Another curiosity is that the model predictions also extends beyond the normal mapping boundary which does not mean much but one would want to remove these predictions as it causes the map product to look strange and potentially misleading. First we create a mask, msk
and then use the mask
function to blot out the areas where we do not need to have model predictions.
## Applying model spatially class prediction
map.C5.c <- terra::predict(object = hv.rasters, model = hv.C5, type = "class")
# mask [the C5 model extends to outside the mapping area]
msk <- terra::ifel(is.na(hv.rasters[[1]]), NA, 1)
map.C5.c.masked <- terra::mask(map.C5.c, msk, inverse = F)
# plot map
map.C5.c.masked <- as.factor(map.C5.c.masked)
# some classes were dropped out !!
levels(map.C5.c.masked)[[1]]
## HEX colors
area_colors <- c("#FF0000", "#73DFFF", "#FFEBAF", "#A8A800", "#0070FF", "#FFA77F", "#7AF5CA", "#D7B09E", "#CCCCCC")

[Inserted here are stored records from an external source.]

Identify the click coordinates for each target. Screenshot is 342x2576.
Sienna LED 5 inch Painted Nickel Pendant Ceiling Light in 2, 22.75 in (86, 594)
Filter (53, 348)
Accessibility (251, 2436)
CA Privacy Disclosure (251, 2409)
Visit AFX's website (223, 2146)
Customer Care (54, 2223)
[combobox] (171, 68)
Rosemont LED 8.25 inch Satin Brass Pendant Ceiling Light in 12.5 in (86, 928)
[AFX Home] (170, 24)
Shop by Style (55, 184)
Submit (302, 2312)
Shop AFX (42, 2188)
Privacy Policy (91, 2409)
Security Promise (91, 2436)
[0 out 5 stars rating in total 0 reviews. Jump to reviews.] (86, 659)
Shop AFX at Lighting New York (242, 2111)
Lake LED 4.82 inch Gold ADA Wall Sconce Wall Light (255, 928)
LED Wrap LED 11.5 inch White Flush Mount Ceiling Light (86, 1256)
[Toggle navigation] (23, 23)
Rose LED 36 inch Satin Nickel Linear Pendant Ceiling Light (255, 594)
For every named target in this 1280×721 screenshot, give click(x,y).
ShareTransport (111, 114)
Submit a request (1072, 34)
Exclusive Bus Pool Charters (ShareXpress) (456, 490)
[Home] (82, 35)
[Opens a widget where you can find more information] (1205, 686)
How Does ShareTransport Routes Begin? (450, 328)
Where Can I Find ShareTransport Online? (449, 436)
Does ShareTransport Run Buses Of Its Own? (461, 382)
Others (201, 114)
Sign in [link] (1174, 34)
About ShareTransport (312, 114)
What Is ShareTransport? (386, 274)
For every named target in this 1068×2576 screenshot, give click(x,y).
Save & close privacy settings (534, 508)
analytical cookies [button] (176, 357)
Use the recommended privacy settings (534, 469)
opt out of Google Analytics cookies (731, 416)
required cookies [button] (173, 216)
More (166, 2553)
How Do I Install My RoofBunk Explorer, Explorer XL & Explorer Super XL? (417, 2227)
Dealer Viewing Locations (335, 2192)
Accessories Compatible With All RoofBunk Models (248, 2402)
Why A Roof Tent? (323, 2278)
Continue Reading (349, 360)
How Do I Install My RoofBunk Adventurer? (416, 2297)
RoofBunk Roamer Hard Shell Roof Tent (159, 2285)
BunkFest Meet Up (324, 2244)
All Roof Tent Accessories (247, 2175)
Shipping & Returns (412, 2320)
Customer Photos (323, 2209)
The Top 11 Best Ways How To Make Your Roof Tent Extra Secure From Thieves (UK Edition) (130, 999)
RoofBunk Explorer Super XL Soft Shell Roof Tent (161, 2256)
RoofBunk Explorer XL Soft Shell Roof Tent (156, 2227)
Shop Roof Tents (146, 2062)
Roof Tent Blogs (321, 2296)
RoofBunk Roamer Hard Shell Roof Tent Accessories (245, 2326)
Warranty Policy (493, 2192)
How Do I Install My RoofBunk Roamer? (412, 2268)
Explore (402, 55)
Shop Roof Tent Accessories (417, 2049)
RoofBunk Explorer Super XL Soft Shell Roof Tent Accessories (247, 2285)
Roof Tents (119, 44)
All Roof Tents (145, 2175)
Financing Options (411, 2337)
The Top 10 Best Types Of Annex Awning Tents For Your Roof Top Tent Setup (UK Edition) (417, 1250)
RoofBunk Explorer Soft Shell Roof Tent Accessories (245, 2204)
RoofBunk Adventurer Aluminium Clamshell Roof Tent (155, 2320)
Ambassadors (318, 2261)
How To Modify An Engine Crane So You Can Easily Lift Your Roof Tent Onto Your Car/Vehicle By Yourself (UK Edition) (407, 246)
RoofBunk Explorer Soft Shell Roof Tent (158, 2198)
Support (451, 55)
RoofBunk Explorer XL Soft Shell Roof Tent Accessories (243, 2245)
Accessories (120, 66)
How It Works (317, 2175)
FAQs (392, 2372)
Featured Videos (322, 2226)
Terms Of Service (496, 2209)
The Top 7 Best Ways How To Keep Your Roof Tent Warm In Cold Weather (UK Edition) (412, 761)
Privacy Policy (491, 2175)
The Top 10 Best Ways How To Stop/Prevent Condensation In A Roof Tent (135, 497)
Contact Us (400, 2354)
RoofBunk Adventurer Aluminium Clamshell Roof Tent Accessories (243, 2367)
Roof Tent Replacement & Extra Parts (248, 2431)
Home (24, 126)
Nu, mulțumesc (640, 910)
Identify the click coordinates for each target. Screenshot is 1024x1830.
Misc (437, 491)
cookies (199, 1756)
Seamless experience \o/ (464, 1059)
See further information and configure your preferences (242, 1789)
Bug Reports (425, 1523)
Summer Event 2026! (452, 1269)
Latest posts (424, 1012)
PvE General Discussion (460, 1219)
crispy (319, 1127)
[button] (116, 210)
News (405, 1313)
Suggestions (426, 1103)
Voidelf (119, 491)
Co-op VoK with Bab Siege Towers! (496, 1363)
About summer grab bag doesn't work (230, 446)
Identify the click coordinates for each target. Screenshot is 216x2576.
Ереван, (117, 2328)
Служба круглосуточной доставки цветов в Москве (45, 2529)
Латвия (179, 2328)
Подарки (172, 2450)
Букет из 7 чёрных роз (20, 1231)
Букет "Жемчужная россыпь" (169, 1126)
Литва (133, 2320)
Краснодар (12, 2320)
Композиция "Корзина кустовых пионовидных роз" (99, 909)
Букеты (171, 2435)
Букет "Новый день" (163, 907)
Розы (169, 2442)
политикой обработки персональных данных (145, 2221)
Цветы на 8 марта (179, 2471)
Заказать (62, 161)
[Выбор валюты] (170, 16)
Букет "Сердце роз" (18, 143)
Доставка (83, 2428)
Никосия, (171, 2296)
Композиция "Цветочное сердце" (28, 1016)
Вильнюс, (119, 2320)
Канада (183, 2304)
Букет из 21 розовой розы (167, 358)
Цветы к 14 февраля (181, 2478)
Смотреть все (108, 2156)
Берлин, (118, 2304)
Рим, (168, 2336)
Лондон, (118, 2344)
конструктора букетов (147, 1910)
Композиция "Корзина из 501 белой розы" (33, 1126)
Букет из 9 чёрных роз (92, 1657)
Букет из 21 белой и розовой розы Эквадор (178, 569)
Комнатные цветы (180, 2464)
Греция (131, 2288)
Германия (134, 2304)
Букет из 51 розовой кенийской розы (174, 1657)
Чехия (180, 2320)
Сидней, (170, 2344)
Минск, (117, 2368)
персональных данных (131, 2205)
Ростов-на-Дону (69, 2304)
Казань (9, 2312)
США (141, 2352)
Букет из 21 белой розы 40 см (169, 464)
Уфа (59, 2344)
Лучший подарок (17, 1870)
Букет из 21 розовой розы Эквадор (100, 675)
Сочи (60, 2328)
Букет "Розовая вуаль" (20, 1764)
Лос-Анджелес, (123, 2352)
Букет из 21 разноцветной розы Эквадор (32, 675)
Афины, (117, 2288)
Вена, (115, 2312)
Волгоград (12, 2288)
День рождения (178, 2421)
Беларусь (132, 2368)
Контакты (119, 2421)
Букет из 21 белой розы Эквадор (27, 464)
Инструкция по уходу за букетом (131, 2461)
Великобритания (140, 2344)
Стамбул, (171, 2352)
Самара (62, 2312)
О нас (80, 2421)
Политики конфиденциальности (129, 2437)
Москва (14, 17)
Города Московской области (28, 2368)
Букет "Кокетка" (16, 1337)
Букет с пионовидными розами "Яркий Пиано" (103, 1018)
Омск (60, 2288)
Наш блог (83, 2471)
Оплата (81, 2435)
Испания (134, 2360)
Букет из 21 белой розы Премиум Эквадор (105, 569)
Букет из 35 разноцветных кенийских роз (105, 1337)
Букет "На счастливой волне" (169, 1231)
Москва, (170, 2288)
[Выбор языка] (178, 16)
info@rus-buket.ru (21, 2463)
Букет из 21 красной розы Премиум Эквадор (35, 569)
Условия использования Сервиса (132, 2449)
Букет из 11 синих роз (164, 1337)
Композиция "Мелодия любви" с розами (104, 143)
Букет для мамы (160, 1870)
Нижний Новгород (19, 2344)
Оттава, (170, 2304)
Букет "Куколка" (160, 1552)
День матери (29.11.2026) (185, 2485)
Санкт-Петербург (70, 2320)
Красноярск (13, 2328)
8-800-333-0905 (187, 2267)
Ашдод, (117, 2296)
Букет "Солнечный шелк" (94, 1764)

terra::plot(map.C5.c.masked, col = area_colors, plg = list(legend = c("HVT_001", "HVT_003", "HVT_004", "HVT_005", "HVT_006", "HVT_007", "HVT_008", "HVT_009", "HVT_010"), cex = 0.75, title = "Terron Class"))
References
Malone, B P, P Hughes, A B McBratney, and B Minsany. 2014. “A Model for the Identification of Terrons in the Lower Hunter Valley, Australia.” Geoderma Regional 1: 31–47.
Quinlan, J R. 1993. C4.5: Programs for Machine Learning. Morgan Kaufmann, San Mateo, California.